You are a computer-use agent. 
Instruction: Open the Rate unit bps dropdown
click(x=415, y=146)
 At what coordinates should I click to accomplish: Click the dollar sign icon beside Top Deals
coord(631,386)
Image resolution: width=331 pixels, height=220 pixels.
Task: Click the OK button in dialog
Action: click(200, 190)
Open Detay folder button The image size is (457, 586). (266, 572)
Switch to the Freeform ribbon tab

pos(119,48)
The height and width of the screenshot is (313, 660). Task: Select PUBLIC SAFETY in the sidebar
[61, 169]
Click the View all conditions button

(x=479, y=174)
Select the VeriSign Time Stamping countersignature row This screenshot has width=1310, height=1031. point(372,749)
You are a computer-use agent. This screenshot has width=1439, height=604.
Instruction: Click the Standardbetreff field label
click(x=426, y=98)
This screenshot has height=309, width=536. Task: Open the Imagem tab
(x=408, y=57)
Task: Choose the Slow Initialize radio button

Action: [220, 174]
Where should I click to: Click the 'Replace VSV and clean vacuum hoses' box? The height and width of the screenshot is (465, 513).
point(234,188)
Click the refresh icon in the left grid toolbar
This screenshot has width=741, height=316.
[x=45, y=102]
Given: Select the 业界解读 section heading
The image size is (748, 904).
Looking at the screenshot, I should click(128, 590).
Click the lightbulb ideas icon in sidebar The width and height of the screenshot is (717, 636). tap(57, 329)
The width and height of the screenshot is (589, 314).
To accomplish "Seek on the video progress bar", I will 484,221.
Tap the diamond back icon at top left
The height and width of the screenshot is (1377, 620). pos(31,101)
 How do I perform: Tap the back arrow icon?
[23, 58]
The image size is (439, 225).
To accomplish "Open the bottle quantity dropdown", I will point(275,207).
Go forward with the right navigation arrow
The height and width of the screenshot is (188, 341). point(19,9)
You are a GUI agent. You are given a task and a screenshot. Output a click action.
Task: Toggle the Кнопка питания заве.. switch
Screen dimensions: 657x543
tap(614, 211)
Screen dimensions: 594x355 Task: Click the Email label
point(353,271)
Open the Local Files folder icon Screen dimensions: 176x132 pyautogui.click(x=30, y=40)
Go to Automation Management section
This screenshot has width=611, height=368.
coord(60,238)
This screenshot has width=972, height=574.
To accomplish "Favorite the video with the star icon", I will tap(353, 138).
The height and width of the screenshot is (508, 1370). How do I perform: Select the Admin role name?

----------------------------------------

Go through the material above, and wherever a line holds the word "will", copy it.

To accomplish "Seek on the video progress bar", I will 484,221.
To accomplish "Open the bottle quantity dropdown", I will point(275,207).
To accomplish "Favorite the video with the star icon", I will tap(353, 138).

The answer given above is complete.